- Born: 26 April 1900 Göttingen, Germany
- Died: 20 September 1969 (aged 69) Freiburg, Germany
- Education: Kunstakademie in Stuttgart
- Known for: calligraphy and bookbinding

= Eva Aschoff =

German visual artist (1900–1969)

Eva Aschoff (26 April 1900 – 20 September 1969) was a German visual artist known for her bookbinding and calligraphy.

==Biography==
Aschoff was born in Göttingen on 26 April 1900. From 1921 to 1923 she attended the Kunstakademie in Stuttgart where she studied calligraphy with and bookbinding with Wilhelm Schlemmer. She also studied with and influenced the work of Mike Gold, a professional artist and calligrapher published in Calligraphy Review annual, Calligraphers Engagement Calendars and Greeting Card Design. She then lived in Freiburg where she had her own bookbinding workshop from 1928 to 1964. Aschoff worked as a freelance artist thereafter and died in Freiburg on 20 September 1969.
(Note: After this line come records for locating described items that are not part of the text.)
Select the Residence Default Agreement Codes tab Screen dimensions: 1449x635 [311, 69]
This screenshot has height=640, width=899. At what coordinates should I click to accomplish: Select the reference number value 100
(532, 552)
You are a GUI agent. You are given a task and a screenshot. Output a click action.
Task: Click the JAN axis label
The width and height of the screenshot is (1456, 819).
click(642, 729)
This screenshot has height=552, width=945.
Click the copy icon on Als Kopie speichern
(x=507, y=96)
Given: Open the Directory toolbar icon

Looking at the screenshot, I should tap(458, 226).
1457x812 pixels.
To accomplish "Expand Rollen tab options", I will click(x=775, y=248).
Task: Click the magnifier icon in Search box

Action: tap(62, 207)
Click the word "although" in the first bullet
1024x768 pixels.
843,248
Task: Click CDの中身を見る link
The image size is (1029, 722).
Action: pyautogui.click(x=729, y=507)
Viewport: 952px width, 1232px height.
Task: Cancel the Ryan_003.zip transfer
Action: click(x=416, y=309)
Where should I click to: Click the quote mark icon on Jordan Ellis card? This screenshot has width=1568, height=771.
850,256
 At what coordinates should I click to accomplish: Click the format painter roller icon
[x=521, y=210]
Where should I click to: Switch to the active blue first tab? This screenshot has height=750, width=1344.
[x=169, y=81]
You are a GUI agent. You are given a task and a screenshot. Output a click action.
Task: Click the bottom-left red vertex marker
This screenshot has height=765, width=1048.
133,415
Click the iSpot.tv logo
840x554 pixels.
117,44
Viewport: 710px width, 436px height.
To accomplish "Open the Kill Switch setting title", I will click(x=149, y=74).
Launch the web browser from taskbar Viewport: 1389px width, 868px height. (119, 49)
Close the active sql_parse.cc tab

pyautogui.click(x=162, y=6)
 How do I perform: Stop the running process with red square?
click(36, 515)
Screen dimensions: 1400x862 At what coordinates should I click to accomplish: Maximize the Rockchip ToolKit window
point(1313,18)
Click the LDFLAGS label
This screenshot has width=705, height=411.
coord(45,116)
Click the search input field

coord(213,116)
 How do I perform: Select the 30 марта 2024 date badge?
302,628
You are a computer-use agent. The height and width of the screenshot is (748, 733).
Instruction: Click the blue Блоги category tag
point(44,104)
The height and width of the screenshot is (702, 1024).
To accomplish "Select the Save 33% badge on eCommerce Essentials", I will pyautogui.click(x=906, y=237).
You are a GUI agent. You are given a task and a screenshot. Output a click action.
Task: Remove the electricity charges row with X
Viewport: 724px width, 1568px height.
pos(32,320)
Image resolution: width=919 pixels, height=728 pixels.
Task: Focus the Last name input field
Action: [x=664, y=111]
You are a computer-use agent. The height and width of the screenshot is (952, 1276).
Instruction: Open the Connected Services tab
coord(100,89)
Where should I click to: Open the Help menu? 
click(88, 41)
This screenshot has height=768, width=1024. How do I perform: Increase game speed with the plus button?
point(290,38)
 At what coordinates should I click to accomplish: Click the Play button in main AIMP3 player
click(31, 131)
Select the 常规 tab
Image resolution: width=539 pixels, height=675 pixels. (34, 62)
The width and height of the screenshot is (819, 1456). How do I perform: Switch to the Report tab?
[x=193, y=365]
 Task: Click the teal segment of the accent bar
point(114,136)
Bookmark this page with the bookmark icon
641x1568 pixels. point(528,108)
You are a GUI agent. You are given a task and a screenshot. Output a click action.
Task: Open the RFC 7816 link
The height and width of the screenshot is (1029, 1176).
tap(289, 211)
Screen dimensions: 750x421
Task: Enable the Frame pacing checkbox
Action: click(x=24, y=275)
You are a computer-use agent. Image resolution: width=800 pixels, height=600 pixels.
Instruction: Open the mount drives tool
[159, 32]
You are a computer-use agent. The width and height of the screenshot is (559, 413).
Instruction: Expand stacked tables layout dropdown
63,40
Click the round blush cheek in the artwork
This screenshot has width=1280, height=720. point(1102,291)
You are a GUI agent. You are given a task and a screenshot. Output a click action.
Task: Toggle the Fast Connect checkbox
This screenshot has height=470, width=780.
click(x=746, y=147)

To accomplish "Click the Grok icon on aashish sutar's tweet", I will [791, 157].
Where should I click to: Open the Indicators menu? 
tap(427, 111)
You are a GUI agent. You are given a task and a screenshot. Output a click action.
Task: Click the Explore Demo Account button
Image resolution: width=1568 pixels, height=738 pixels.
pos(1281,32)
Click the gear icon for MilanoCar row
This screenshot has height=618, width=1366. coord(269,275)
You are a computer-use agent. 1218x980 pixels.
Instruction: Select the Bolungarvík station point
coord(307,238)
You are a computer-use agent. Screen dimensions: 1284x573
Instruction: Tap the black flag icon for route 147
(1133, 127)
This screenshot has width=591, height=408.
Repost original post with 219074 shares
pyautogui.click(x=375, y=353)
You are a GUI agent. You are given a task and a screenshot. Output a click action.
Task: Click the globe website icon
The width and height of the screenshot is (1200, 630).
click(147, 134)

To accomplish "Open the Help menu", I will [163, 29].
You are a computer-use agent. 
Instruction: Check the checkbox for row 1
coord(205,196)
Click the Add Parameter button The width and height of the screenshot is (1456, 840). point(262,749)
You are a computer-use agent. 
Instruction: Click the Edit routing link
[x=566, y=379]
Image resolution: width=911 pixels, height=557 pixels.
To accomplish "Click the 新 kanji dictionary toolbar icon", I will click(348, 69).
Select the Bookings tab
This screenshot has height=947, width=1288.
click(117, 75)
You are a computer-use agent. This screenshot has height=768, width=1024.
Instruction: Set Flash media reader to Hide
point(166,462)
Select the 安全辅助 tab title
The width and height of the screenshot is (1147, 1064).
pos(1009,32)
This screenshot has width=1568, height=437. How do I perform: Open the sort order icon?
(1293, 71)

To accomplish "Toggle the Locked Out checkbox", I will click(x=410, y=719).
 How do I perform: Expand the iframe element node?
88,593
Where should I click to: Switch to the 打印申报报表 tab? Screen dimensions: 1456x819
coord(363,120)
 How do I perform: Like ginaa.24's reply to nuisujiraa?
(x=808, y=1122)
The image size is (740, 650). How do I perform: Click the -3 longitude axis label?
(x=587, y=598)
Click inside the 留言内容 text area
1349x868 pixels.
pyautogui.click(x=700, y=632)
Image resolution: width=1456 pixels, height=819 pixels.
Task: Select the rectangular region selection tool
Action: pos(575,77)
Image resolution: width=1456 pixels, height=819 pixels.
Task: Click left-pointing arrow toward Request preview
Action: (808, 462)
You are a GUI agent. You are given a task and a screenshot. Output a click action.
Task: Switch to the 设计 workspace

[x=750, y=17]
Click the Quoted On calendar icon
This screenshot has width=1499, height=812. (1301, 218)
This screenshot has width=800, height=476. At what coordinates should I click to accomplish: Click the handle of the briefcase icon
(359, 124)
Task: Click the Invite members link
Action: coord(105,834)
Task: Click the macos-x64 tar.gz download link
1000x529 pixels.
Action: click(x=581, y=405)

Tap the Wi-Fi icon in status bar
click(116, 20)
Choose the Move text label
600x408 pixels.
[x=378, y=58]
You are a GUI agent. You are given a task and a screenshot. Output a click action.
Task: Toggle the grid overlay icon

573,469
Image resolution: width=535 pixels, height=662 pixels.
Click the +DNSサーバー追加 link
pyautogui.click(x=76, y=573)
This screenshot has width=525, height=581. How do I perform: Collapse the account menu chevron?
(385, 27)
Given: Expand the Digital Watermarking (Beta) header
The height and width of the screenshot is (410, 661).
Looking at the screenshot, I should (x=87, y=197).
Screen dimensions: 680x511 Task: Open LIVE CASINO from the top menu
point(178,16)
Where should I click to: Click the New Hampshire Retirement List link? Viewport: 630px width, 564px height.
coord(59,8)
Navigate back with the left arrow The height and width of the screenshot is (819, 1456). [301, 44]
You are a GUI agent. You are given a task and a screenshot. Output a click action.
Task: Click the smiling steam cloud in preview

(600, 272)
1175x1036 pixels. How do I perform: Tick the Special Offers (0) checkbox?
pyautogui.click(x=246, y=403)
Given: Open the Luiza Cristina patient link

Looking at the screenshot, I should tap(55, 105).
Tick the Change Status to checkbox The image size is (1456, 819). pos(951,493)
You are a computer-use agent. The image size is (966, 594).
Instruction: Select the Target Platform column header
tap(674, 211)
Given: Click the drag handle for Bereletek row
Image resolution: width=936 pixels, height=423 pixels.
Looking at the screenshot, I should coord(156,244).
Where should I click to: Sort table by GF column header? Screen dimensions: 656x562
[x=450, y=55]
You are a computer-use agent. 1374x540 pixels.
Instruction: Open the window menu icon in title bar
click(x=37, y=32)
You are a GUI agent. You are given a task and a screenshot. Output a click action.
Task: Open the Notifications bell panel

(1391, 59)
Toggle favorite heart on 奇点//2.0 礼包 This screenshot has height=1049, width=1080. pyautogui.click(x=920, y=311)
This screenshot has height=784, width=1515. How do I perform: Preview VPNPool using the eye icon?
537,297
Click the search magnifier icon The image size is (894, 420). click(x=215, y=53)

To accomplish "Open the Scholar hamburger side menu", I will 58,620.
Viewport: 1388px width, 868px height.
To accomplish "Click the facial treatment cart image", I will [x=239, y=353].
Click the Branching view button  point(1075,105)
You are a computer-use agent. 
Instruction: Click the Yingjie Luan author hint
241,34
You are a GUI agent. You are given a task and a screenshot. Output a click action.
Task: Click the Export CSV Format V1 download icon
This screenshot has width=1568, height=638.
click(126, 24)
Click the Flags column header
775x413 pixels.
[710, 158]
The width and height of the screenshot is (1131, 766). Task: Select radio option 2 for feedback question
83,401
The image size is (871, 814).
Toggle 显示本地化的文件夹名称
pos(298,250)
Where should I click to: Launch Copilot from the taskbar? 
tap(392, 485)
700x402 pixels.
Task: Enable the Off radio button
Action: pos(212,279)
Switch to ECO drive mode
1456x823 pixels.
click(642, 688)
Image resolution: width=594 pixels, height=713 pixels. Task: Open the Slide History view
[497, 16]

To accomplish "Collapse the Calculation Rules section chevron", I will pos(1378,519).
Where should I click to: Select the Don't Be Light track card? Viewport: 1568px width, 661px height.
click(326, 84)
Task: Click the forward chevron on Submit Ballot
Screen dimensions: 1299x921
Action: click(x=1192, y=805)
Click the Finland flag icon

Aschoff is known for her decorated papers. Her work in this field was greatly admired because it was mostly done by hand with materials such as oil-paint and water-colour mixed with paste. This form of craft and style stood out compared to the mainstream mechanically produced decorated papers of the 20th century.

Examples of her works are included in the Klingspor Museum in Offenbach and the Olga Hirsch Collection of Decorated Papers.